◆ **Directions for this task**: Repeat verbatim the lines of the items that begin with the line containing "You are a computer-use agent. Screen" and end with the line containing "Action: click(1719, 43)", both included.

-------- Listed records

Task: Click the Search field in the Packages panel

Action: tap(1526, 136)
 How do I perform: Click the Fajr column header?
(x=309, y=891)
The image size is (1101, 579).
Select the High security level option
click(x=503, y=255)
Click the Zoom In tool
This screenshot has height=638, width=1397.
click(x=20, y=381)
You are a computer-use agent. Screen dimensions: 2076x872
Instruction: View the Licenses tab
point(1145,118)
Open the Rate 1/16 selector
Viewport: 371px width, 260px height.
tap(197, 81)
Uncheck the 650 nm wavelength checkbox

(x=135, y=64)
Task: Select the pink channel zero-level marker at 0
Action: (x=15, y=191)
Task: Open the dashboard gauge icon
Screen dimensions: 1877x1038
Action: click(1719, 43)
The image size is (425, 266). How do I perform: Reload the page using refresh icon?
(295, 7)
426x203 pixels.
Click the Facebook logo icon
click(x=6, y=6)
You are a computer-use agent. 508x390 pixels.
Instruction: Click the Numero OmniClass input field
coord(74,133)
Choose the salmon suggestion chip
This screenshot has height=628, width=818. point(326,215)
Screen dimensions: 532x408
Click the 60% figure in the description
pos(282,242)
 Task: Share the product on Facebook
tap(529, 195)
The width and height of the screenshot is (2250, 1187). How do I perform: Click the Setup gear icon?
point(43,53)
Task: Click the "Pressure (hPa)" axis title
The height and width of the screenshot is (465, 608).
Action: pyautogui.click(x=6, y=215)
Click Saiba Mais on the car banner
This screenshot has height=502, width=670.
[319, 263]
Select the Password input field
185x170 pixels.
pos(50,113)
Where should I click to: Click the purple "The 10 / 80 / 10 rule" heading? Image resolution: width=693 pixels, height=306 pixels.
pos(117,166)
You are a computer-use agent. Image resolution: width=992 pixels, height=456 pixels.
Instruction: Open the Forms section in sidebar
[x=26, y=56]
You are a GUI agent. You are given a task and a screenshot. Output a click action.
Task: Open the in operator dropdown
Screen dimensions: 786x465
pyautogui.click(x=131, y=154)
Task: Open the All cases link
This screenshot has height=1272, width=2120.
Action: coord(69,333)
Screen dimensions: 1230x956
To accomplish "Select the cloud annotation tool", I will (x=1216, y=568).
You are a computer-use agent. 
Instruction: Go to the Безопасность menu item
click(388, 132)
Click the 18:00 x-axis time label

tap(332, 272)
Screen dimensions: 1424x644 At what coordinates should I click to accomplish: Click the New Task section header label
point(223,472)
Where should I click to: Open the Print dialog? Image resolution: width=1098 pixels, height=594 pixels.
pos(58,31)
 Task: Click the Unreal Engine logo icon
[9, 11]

----------------

◆ **Full response**:
You are a computer-use agent. Screen dimensions: 2076x872
Instruction: View the Licenses tab
point(1145,118)
Open the Rate 1/16 selector
Viewport: 371px width, 260px height.
tap(197, 81)
Uncheck the 650 nm wavelength checkbox

(x=135, y=64)
Task: Select the pink channel zero-level marker at 0
Action: (x=15, y=191)
Task: Open the dashboard gauge icon
Screen dimensions: 1877x1038
Action: click(1719, 43)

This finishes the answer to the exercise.